The observation is certainly correct with respect to originalism as intentionalism, or originalism understood as expected application (in Jack Balkin’s phrase) of the drafters. The evidence is mainly circumstantial, nonetheless compelling. The issue did not arise directly in congressional debate on the Amendment. Nonetheless, indirect evidence about Congress’ intent in drafting the Amendment seems strong.
For example, in his speeches of June 5 and 6, 1866 on the then-proposed Fourteenth Amendment, Senator Howe of Wisconsin, a strong supporter of the Amendment, noted the recent provision by Florida for the education of the state’s black children. In arguing that Florida’s policy response was a “crime,” however, Howe did not even note in passing that Florida established a racially segregated school system. He objected, rather, that the state required both whites and blacks to pay taxes to support schools for white children, while it imposed taxes to pay for schools for black children on blacks alone.
If as strong a supporter of the Fourteenth Amendment as Howe did not suggest the Amendment would forbid segregated schools, it is almost certainly true hardly anyone else thought at the time that the Amendment required integration.
Yet Howe’s (and other’s) thoughts, intentions or expectations are irrelevant for textualists originalists. Scalia’s comment about statutory history applies equally to constitutional history: “The statute is what Congress voted on, not what some committee member said he thought it meant. I don’t care what he thought it meant, since the rest of the Congress didn’t know what he thought it meant when they voted for the law.” Textualism distinguishes between original expected application of a provision with its original meaning.

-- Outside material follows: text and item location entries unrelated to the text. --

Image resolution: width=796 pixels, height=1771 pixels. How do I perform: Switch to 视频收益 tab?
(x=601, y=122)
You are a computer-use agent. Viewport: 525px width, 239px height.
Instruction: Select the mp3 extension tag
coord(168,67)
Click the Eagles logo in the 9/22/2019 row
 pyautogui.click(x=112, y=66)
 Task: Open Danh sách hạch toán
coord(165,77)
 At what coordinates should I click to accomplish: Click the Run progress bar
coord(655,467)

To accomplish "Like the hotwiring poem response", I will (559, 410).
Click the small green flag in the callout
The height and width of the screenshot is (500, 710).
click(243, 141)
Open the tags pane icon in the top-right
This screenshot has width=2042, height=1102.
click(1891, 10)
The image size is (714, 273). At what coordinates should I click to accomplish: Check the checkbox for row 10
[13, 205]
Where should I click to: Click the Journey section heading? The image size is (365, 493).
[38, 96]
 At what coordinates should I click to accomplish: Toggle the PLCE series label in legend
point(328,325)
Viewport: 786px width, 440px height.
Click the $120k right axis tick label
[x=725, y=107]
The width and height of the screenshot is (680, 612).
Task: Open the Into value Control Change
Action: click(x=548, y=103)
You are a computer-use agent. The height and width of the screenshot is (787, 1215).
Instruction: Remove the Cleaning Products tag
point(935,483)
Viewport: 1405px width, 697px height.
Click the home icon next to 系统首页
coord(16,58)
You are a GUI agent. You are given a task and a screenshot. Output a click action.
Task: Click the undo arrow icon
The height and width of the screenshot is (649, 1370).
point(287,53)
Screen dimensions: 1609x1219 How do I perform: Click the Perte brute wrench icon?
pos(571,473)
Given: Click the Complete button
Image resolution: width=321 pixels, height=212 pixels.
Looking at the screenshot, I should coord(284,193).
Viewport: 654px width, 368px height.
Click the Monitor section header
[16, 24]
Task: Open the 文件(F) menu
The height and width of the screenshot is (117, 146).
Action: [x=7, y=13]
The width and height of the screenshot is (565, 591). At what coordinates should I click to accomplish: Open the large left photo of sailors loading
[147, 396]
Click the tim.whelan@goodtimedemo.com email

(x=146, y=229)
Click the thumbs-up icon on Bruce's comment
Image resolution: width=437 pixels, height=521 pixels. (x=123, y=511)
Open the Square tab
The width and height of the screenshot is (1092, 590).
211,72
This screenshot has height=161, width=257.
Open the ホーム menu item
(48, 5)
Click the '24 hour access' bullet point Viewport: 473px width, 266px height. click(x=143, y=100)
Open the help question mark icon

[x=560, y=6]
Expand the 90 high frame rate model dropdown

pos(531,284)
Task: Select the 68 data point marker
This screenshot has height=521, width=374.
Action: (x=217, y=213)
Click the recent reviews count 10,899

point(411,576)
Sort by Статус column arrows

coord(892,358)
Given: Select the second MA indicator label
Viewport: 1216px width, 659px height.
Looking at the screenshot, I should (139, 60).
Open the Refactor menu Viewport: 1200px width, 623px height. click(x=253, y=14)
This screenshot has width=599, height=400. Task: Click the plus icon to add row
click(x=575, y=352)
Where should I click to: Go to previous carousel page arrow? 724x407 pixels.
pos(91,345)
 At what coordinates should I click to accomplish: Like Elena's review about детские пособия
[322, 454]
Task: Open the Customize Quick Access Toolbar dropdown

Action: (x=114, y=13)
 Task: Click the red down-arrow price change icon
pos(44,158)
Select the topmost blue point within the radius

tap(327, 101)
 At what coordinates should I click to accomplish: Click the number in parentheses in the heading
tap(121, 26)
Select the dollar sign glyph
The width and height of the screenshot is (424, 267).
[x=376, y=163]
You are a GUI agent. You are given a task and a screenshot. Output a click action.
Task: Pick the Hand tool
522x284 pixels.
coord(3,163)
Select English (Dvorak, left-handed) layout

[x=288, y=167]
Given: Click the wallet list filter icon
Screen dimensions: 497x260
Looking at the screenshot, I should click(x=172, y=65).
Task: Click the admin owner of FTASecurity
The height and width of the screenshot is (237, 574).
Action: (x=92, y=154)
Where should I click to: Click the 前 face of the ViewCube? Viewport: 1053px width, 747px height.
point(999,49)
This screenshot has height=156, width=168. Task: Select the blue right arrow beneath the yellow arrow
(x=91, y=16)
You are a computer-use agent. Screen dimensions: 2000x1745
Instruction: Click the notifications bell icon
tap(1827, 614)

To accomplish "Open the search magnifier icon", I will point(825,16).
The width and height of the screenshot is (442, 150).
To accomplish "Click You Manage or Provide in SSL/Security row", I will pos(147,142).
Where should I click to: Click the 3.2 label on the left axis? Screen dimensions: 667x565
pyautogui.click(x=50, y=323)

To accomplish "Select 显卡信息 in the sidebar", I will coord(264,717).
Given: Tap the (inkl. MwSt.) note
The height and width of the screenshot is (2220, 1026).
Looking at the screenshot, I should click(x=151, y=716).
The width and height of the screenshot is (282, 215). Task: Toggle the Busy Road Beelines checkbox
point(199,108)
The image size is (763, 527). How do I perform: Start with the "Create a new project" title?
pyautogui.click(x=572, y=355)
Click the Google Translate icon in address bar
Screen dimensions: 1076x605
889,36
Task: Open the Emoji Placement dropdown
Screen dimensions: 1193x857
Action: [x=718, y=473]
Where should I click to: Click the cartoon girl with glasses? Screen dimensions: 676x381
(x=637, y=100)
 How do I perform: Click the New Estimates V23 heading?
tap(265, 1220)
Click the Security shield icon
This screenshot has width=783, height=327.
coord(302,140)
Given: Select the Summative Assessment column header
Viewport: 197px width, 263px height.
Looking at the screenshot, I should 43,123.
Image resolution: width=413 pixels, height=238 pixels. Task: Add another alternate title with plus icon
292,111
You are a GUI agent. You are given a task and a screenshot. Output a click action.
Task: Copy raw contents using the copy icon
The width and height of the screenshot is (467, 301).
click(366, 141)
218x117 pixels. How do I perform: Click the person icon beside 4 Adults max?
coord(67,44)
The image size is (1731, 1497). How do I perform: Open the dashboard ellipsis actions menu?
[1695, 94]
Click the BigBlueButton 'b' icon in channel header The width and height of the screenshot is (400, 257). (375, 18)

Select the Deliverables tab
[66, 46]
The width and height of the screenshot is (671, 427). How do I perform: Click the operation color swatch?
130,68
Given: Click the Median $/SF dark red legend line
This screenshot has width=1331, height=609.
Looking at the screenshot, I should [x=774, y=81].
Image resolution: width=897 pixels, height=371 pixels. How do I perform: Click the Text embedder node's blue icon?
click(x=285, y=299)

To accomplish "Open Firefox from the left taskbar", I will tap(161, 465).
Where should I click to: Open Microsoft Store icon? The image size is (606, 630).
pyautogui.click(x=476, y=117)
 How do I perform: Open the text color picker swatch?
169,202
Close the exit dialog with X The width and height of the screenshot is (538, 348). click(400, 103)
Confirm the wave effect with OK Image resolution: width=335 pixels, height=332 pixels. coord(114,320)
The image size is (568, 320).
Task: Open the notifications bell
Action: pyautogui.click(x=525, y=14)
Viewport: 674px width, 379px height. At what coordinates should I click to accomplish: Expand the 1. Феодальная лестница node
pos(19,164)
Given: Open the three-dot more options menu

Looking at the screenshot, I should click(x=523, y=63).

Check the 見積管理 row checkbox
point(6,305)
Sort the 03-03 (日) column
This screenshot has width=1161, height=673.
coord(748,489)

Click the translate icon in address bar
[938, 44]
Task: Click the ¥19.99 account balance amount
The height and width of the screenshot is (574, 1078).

When originalism is understood as textualism rather than intent, it’s no stretch for originalists fairly to read the Fourteenth Amendment to forbid racially segregated schools. Indeed, it fairly falls out of the text – a case of its authors writing better than they knew. And the implication need not rest on the Equal Protection clause alone. Fair readings of the liberty guarantee of the Due Process Clause (per the Supreme Court’s Fifth Amendment Due Process decision in Bolling v. Sharpe, which is not quite the reverse incorporation decision it is often styled to be, but that for another column) and the Privileges or Immunities clause would seem to provide reasonable textualist bases for striking down racially segregated government schools.
Indeed, the irony is that an originalist qua textualist reading of the Fourteenth Amendment can provide a firmer foundation for the outcome in Brown v. Board of Education than the Court did in its actual opinion in the case.